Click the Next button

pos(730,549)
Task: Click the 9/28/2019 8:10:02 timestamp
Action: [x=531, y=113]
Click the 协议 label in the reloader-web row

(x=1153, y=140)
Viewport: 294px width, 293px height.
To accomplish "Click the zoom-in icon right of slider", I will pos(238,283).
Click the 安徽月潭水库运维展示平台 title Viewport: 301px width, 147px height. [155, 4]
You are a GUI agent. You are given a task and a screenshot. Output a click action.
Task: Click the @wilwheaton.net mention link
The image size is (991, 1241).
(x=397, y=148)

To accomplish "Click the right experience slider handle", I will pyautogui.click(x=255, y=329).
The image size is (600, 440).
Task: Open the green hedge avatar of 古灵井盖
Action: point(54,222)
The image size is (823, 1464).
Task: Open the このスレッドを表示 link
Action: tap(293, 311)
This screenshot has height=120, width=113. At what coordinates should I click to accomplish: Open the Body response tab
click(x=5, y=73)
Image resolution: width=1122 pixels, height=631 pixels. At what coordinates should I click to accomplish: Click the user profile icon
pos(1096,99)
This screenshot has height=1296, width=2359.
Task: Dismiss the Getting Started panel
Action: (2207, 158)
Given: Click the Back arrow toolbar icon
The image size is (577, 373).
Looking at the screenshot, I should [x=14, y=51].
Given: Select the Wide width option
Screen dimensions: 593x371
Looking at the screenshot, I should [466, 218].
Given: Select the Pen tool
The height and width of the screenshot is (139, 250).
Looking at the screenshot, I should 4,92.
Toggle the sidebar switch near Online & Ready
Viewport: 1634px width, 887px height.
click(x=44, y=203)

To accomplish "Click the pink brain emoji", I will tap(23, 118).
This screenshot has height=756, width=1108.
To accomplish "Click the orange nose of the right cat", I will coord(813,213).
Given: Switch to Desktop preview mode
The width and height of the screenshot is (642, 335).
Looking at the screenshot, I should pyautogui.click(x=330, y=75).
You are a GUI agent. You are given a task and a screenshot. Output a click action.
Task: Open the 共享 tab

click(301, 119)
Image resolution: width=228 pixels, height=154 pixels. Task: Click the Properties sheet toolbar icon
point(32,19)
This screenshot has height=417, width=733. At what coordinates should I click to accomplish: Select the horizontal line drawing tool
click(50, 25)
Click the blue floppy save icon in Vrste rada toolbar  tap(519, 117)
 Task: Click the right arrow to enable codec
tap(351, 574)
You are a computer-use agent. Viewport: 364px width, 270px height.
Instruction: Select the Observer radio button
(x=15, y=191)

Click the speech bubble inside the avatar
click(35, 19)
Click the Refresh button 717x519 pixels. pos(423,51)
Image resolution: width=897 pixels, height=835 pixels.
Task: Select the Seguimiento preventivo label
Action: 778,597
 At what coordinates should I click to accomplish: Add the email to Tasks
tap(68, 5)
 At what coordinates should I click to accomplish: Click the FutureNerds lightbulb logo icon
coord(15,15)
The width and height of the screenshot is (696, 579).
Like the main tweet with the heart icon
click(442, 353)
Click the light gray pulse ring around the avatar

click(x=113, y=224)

[Work to complete]
Take the lines above from the one holding "The width and height of the screenshot is (696, 579)." to the last and output them exactly.

[Result of the task]
The width and height of the screenshot is (696, 579).
Like the main tweet with the heart icon
click(442, 353)
Click the light gray pulse ring around the avatar

click(x=113, y=224)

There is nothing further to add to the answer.